Dr. Stinchcombe: We generally do a preliminary review to make sure it’s not redundant or overlaps with another project that’s going on in another IASLC committee.
We then look at the feasibility and make suggestions. The project will come back to the full committee to get feedback and get an impression of the feasibility, the enthusiasm, and how many centers are going to participate, or other aspects.
ILCN: How is the committee working to support education for researchers worldwide, especially in those low-resource settings?
Dr. Stinchcombe: I think it’s important to understand that even places like Europe and Canada have different health systems compared to the US. Every practice is different, and I think that’s important to consider. As a global organization, we must recognize that.
Much of what the multidisciplinary is trying to address involves providing multidisciplinary care in places where there may limited specialists. We’re working on that, along with tech reporting as an example of providing quality of care that’s also cost-efficient.
ILCN: Are there specific clinical needs, gaps, or trends in thoracic oncology that the committee is particularly well positioned to address?
Dr. Stinchcombe: We’re really trying to focus on the clinical care and the clinical questions that involve the integration of care, trying to improve access to care, and ensure that the quality of care is high across different countries and medical centers.
As we have such geographic and specialty variety, we have people working in different health systems, each with different perspectives. That’s really our strength.
ILCN: How do you envision this committee influencing IASLC’s broader mission?
Dr. Stinchcombe: Most of our projects focus on collaborative science, global education, promoting access and quality care. I think that’s important to IASLC’s broader mission.
I also think that we integrate well with efforts by the Rare Tumors Committee. The next big step for the committee is to discuss with the Global Multidisciplinary Practice Standards Committee so that, if we do the multidisciplinary project, we can integrate with their efforts to help on that front.
ILCN: What opportunities are available for IASLC members or other stakeholders to engage with or support the committee’s work?
Dr. Stinchcombe: We’re fortunate to have received numerous applications for participation in the Committee. Unfortunately, some qualified people didn’t have an opportunity to join.
I encourage others to apply next time. If you’re not on the committee but have an idea, you can reach out to us. It’s not meant to be a closed shop.
I encourage you to inquire to either a committee member or myself if you have projects or ideas while we’re building project-based teams, so that you’re part of a unique and individual project that the team’s working on. This is how we’ve structured it to date.
ILCN: What is your long-term vision for the committee’s role in shaping multidisciplinary care for thoracic cancers?
Dr. Stinchcombe: Importantly, the committee is only two years old, and we are still in a phase of rapid evolution and development. The good news is we’re still flexible in how we approach things.
I think the long-term goals would be to execute large projects with a global scope that rely on the expertise of the committee members and the support of the IASLC to address them.
We also hope that this provides opportunities for early-stage investigators to launch their projects and become integrated into the IASLC. This would assist in their career development, either through their projects or getting to know other people in the field.

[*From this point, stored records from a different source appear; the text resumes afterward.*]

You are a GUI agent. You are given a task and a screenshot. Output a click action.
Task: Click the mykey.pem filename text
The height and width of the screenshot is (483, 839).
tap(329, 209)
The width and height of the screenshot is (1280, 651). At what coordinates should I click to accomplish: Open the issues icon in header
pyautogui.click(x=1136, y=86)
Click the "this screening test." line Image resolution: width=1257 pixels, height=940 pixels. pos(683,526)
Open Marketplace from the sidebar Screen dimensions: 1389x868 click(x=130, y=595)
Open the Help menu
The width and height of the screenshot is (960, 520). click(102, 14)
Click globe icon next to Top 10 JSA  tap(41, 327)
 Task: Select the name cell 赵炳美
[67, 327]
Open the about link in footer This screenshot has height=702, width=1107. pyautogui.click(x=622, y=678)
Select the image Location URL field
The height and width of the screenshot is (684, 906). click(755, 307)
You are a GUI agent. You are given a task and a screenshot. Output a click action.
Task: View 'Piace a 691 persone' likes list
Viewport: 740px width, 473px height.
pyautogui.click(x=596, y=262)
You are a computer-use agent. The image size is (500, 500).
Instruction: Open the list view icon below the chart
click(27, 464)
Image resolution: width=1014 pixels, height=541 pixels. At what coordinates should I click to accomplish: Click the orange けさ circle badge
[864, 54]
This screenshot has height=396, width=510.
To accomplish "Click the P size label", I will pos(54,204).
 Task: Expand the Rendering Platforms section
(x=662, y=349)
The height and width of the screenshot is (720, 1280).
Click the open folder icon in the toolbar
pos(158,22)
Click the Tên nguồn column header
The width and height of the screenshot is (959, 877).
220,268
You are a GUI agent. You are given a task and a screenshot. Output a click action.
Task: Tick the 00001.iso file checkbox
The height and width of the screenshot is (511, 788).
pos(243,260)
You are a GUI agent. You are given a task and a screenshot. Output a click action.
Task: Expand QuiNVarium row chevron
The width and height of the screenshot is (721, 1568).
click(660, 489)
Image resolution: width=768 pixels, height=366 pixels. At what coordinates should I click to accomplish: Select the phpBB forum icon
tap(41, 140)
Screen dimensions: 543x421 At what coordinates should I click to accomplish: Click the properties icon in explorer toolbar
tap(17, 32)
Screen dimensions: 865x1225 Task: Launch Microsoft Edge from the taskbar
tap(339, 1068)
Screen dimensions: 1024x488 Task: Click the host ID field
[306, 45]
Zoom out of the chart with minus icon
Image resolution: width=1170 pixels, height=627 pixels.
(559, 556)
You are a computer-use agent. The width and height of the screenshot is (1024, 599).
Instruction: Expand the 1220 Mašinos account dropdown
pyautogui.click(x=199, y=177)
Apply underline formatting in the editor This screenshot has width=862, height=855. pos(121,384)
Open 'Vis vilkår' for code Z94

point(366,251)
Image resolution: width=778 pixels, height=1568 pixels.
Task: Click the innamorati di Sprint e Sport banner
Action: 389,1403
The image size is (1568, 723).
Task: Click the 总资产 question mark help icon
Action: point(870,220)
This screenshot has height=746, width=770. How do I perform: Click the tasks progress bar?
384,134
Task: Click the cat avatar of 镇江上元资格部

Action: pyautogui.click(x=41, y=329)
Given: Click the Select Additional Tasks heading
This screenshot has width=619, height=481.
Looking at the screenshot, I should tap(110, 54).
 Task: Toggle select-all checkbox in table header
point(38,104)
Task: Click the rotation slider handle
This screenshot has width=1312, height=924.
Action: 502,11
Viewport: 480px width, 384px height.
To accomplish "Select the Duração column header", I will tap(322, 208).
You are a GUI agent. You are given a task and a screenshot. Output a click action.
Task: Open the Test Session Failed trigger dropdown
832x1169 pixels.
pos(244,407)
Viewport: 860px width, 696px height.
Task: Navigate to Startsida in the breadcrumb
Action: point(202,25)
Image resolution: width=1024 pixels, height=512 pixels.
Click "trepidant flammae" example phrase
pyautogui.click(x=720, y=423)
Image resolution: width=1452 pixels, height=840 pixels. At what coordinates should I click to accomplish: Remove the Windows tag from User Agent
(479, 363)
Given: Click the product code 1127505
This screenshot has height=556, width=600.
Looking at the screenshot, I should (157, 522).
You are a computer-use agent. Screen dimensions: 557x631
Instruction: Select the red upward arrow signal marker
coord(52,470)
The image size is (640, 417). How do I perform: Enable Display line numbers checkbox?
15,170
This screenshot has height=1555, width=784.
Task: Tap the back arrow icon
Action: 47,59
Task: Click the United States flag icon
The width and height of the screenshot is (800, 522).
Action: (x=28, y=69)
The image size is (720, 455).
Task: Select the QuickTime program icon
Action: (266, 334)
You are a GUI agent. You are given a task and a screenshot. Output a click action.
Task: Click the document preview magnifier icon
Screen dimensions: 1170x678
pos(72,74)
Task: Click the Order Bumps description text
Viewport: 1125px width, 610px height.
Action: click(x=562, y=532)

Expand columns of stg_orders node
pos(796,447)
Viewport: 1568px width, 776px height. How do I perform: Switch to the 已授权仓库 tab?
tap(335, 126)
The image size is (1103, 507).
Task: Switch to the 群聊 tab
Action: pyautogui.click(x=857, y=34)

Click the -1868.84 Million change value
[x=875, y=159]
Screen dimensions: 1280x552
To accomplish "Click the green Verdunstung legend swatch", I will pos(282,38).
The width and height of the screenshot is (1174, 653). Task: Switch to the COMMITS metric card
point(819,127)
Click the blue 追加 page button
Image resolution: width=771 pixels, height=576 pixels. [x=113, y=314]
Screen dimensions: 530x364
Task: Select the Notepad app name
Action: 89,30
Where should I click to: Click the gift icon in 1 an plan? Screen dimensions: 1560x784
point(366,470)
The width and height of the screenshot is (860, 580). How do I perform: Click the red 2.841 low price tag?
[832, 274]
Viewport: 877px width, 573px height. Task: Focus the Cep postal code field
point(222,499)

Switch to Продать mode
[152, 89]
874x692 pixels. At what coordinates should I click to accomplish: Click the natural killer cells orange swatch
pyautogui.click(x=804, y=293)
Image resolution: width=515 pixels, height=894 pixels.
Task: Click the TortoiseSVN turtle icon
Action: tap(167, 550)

ILCN: What do you hope readers will take away from the committee’s work? Is there anything else you’d like to share about the committee’s mission or future direction?
Dr. Stinchcombe: I hope the readers realize that this is a new committee, but we’ve launched several projects that address fundamental issues within the field.
We continue to focus on research projects while continuing to do our educational goals and other initiatives, such as case-based presentations. Our goal is to continue expanding these projects and integrate them with other committees so that we can have synergism.